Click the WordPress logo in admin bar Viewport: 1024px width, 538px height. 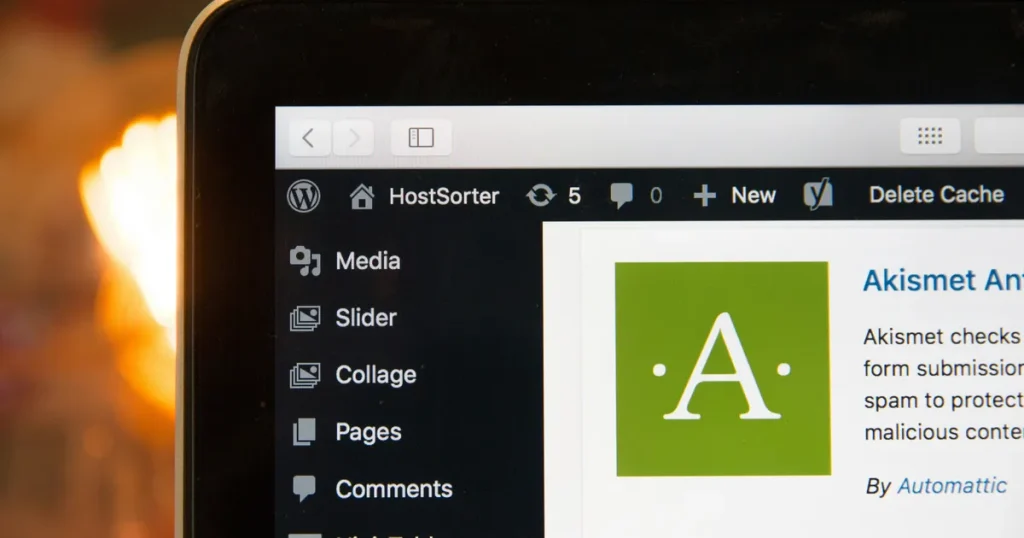click(304, 196)
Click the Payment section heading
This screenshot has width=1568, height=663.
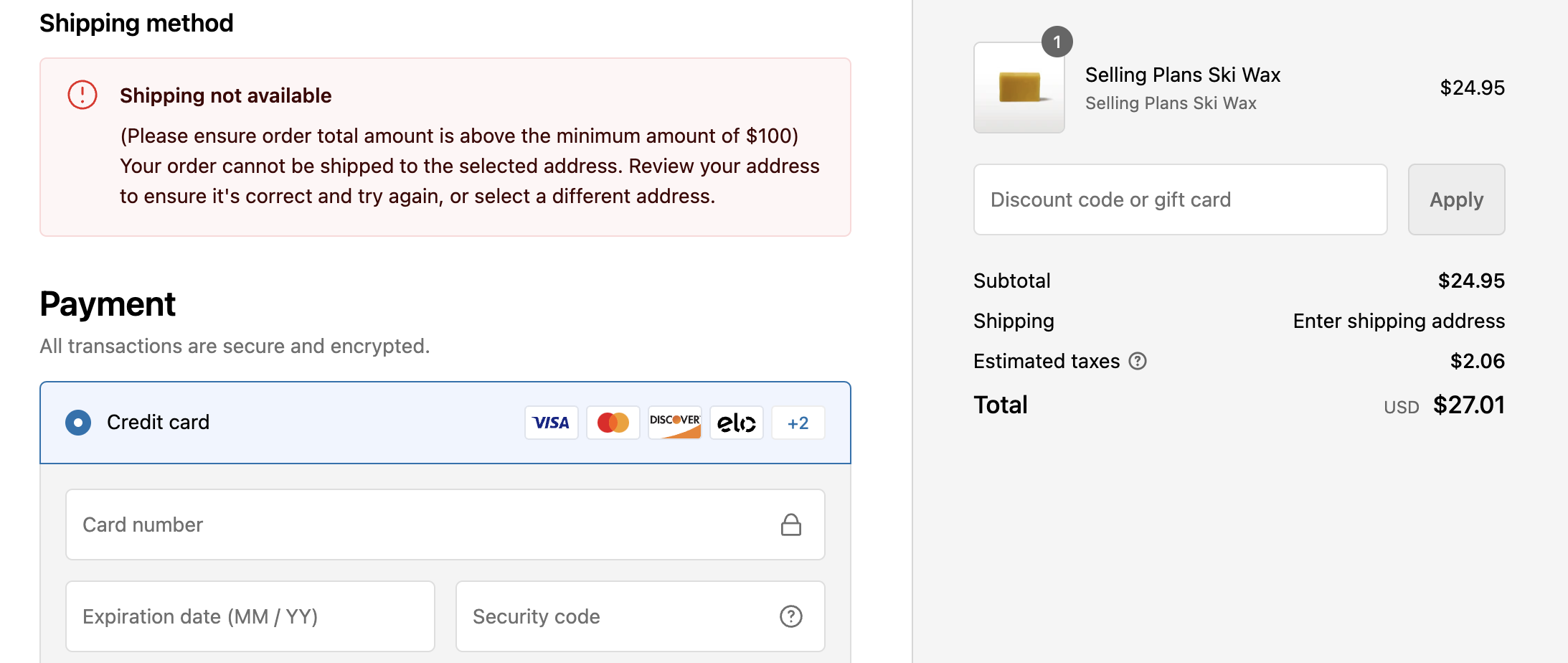tap(107, 304)
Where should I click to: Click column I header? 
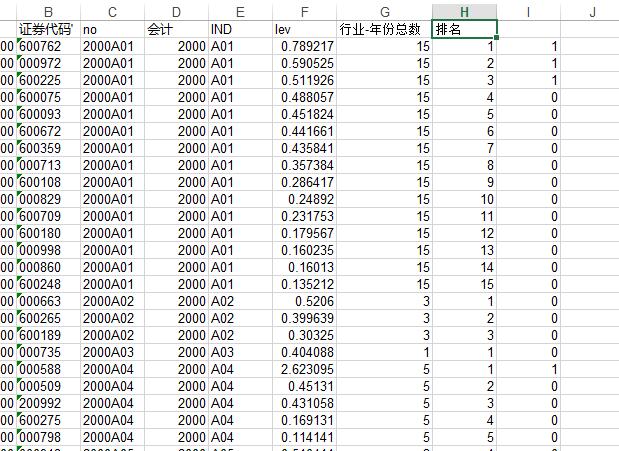pos(528,12)
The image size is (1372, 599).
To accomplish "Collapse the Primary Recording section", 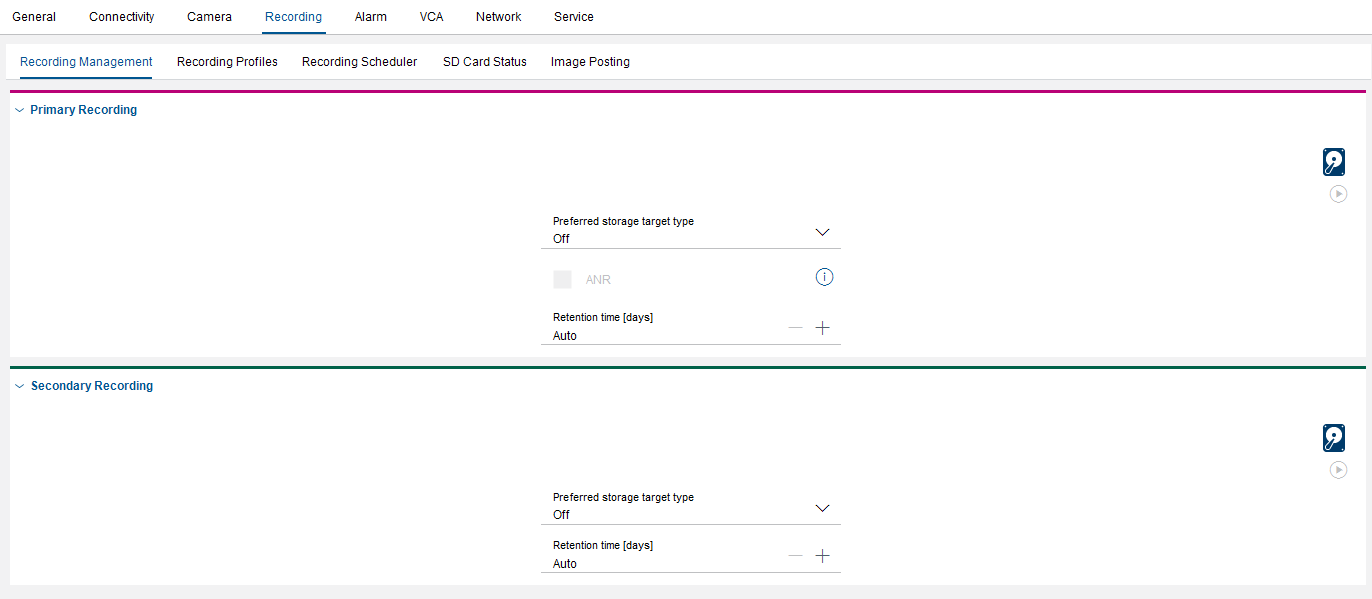I will [x=19, y=110].
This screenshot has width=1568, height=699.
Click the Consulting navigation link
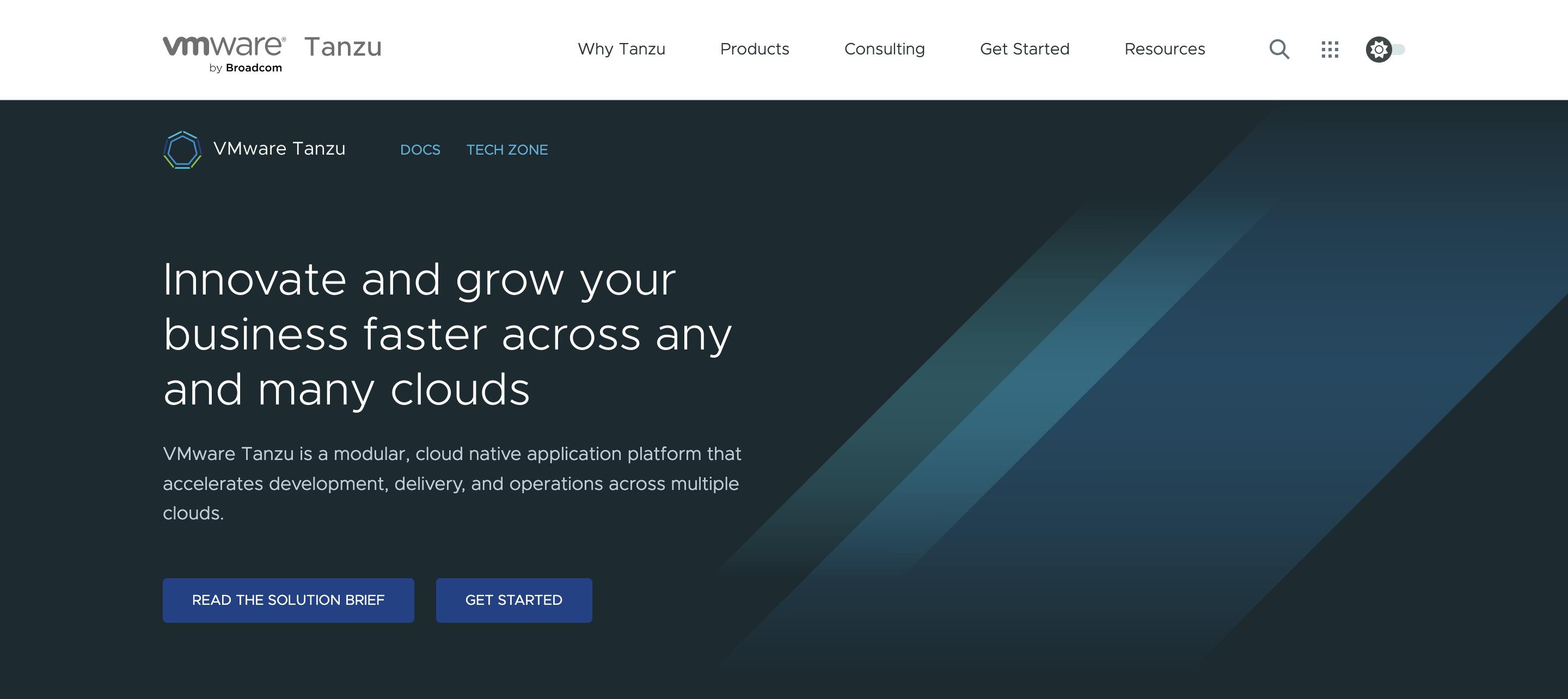(884, 49)
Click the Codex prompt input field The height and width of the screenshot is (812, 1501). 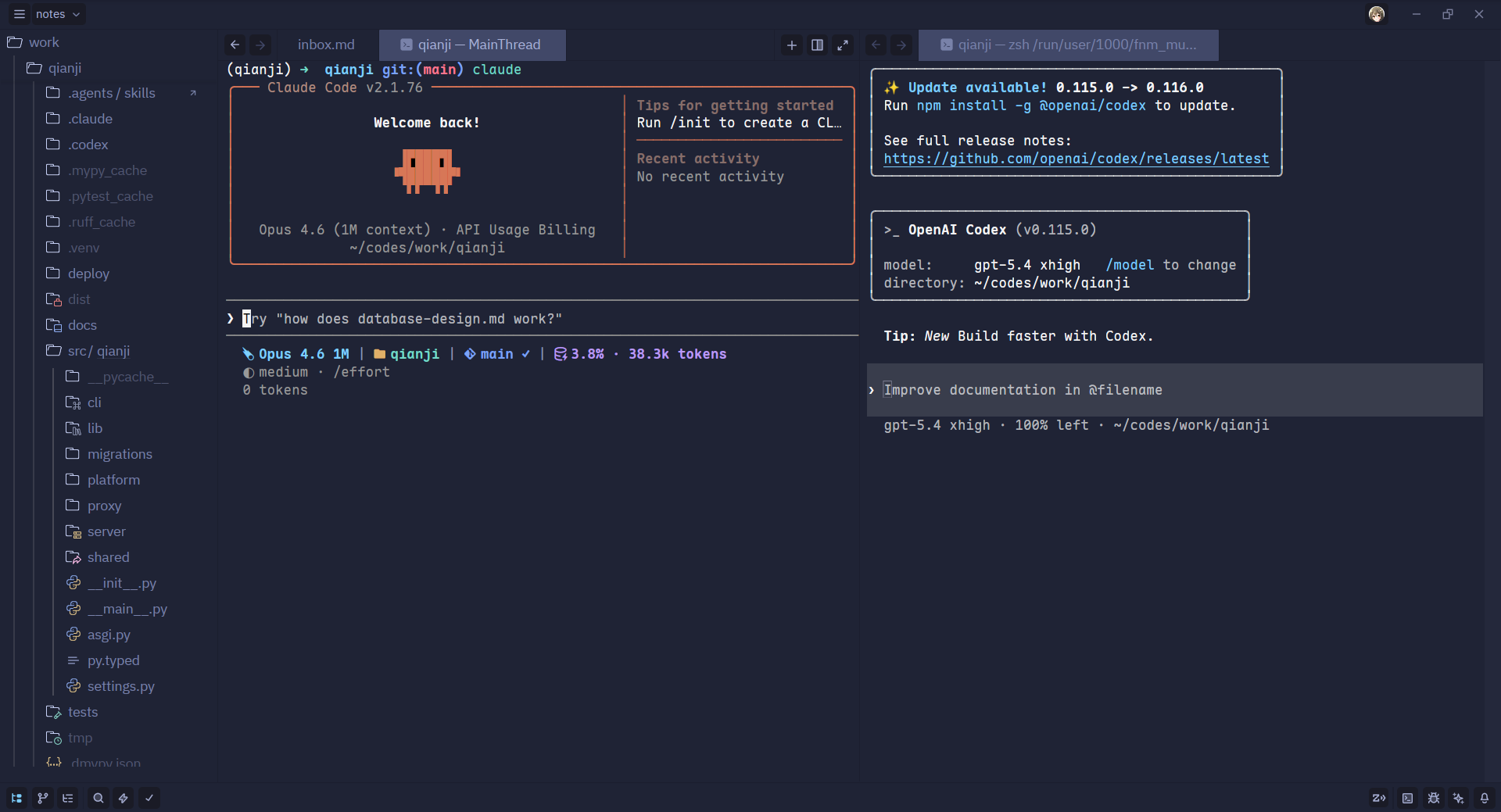1174,390
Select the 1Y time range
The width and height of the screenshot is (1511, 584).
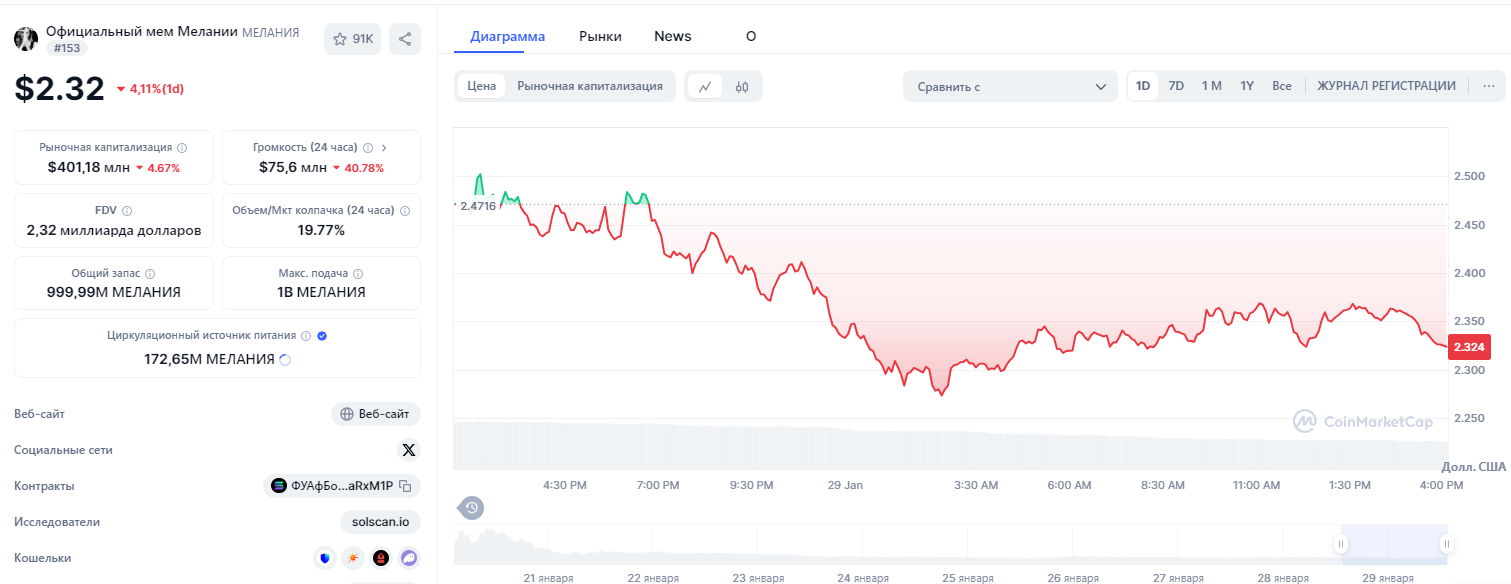point(1247,86)
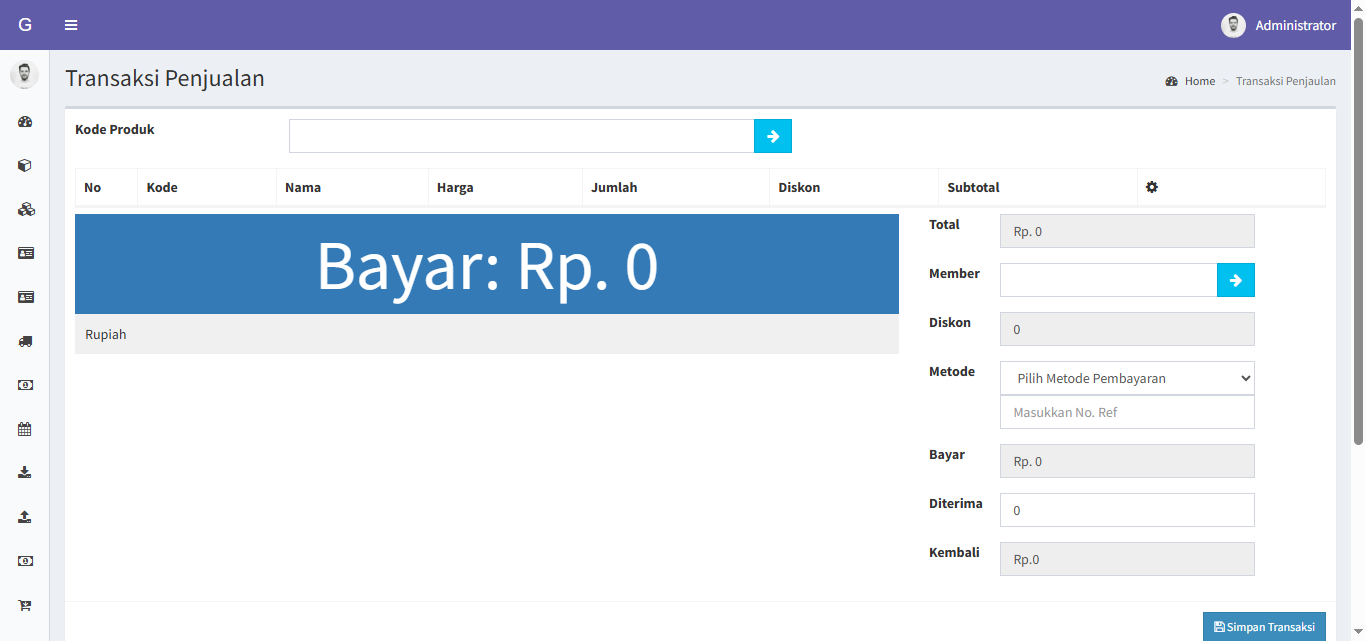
━━━━
* Work request
The expected output is the lines from the line that contains "The width and" through the last line of the material, reproduced exactly, with both ends present and pictures absent.

* Answer to the problem
The width and height of the screenshot is (1511, 584).
point(1247,86)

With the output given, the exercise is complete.